Ingesproken les - Basisstof 2 https://www.youtube.com/watch?v=HmdaZmHbYQE
Bs. 2 Bacteriën en schimmels
Aan het einde van de les kun je:
Bacteriën
Bacteriën planten zich voort door deling. Na het delen groeien ze door tot ze even groot zijn als eerst. Een verzameling bacteriën die uit 1 cel zijn ontstaan noem je een kolonie.
Schimmels
Eencellige schimmels noemen we ook wel gisten.
Gisten planten zich op dezelfde manier voort als bacteriën, door deling.
Meercellige schimmels zijn alle andere schimmels. Denk hierbij aan paddestoelen en schimmeldraden. Denk bijvoorbeeld aan de schimmel op een boterham.
Meercellige schimmels planten zich voort door sporen. Sporen zijn een soort eencellige zaadjes.

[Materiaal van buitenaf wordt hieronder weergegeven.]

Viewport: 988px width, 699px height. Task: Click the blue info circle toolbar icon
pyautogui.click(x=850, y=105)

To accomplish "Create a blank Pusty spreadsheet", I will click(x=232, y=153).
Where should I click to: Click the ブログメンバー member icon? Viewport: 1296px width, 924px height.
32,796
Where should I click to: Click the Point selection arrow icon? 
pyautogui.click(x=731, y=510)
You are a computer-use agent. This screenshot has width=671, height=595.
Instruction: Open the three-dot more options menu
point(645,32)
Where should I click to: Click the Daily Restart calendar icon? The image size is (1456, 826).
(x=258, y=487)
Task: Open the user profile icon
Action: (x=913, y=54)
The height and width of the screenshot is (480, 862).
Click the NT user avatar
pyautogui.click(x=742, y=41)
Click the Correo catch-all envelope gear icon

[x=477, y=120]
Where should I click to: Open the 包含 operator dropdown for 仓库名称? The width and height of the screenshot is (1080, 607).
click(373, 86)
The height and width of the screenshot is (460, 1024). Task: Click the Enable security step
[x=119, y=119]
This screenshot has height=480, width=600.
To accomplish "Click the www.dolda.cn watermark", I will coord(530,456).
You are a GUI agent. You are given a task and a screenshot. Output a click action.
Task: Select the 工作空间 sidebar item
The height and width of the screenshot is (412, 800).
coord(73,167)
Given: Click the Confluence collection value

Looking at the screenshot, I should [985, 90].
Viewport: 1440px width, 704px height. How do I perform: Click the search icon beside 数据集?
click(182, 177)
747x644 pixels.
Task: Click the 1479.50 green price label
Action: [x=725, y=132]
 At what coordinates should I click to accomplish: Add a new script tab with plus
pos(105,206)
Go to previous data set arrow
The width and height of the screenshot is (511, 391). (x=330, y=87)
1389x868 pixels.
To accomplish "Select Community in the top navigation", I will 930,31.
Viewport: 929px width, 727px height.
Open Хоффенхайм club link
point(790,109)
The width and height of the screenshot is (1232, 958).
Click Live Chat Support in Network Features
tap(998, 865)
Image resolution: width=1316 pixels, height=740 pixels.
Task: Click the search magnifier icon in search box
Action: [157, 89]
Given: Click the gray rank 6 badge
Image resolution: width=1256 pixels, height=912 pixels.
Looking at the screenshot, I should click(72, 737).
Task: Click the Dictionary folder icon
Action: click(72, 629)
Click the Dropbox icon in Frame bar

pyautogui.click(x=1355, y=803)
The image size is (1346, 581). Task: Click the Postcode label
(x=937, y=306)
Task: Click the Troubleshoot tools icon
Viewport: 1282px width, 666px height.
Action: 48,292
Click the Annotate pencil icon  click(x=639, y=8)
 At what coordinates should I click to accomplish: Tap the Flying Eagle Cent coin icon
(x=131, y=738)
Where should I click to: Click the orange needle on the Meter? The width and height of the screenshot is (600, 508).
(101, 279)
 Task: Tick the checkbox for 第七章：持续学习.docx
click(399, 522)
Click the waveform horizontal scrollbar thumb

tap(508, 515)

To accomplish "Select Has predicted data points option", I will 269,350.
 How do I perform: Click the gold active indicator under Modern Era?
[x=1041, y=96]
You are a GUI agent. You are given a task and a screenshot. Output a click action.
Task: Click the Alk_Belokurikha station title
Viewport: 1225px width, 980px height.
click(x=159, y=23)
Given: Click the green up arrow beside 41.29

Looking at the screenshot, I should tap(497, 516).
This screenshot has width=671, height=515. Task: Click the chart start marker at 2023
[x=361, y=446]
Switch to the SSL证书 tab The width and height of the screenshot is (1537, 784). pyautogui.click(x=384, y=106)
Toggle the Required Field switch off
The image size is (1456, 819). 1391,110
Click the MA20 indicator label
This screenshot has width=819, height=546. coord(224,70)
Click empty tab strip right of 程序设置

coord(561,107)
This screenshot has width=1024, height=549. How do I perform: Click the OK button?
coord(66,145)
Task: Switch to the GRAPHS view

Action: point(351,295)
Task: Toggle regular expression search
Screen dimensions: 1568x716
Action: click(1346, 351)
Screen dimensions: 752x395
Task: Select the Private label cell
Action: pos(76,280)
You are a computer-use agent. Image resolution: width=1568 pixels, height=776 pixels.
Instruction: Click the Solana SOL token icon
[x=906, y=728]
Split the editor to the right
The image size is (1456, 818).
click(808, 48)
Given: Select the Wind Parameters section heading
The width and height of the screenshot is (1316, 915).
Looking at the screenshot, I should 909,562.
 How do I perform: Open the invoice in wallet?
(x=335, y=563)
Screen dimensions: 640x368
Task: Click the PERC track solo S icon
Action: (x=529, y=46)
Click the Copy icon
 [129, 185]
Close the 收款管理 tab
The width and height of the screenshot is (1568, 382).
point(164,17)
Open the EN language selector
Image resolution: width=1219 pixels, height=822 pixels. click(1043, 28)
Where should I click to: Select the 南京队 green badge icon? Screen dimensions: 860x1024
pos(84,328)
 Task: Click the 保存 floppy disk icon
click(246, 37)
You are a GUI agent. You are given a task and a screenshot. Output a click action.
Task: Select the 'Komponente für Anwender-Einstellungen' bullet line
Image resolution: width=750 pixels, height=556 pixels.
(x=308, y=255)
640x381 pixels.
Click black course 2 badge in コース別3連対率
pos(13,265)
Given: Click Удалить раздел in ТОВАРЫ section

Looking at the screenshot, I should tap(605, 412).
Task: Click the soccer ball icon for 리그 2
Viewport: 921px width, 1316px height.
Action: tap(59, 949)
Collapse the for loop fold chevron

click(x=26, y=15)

Deze ontstaan aan de onderkant van de paddestoel of op de kop van de schimmeldraad.
Nuttige schimmels en bacteriën
Het is niet leuk als je appel in je fruitschaal gaat rotten of schimmelen. Dit komt door bacteriën en schimmels. Deze bacteriën ruimen dit "afval van de natuur" op. Als er buiten een dood vogeltje ligt, zullen de schimmels en bacteriën deze opruimen. Gelukkig maar, anders zal het dode vogeltje er voor altijd blijven liggen. Bacteriën en schimmels zetten deze dode resten weer om in voedingsstoffen voor planten. Hierom worden ze reducenten genoemd.
Schimmels en bacterien worden ook gebruikt voor andere dingen. Bij het maken van medicijnen of voedingsmiddelen bijvoorbeeld. Yoghurt, zuurkool en drank zijn hier voorbeelden van. Een champignon is zelf een schimmel die we vaak door ons eten gooien.
Antibiotica wordt vaak gemaakt van schimmel, dat is een medicijn tegen infecties.
Schadelijke schimmels en bacteriën
Een infectie is bijvoorbeeld een ontsteking. Dit komt door bacteriën. Ook schimmels kunnen een infectie veroorzaken. Dit noemen we een schimmelinfectie. Een goed voorbeeld hiervan is zwemmerseczeem. Als er schimmel onder je nagels groeit, krijg je kalknagels.
Schimmelinfecties zijn geod te bestrijden met medicijnen.
Met een goede hygiëne kan je infecties voorkomen.